> _Records for this task_
**********
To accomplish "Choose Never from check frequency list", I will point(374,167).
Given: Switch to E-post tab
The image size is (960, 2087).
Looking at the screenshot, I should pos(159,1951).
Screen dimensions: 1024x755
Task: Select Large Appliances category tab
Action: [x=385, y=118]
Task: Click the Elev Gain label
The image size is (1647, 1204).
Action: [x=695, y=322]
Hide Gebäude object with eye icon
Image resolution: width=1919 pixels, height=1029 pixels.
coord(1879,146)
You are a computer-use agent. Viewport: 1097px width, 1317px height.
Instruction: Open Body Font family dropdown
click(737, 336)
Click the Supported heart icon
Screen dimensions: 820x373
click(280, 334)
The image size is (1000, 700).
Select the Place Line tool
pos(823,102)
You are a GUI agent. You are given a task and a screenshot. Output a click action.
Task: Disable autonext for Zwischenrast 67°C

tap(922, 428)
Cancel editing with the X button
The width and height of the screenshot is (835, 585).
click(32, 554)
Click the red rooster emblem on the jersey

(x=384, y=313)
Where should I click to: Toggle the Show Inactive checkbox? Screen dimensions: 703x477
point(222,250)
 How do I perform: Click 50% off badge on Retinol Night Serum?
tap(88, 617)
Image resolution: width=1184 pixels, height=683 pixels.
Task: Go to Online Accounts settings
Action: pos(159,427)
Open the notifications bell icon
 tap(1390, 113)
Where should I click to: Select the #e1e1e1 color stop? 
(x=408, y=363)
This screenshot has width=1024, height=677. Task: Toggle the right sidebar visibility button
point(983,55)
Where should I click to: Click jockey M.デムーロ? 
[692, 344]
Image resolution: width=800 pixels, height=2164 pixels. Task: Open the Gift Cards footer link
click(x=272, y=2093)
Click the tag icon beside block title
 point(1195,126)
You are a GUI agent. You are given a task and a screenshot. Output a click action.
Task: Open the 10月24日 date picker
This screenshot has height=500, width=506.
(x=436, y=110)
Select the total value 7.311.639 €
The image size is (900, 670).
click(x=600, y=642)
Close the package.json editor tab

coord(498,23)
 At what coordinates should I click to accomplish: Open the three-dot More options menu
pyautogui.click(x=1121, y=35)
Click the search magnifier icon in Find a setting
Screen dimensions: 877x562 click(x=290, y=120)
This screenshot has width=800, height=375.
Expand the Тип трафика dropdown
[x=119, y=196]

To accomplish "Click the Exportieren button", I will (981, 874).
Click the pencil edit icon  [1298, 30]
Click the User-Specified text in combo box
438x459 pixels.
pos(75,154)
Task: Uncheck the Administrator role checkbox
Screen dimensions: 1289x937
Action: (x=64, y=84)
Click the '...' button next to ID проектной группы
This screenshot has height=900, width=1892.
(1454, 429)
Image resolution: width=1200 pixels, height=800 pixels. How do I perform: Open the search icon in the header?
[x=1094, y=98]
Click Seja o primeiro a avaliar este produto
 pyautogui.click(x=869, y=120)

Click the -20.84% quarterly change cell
**********
> _Your goal_
Write the opening line of the data above and every line after it, exactly, stopping once you have written the line with "Hide Gebäude object with eye icon".

> _Output of the exercise_
To accomplish "Choose Never from check frequency list", I will point(374,167).
Given: Switch to E-post tab
The image size is (960, 2087).
Looking at the screenshot, I should pos(159,1951).
Screen dimensions: 1024x755
Task: Select Large Appliances category tab
Action: [x=385, y=118]
Task: Click the Elev Gain label
The image size is (1647, 1204).
Action: [x=695, y=322]
Hide Gebäude object with eye icon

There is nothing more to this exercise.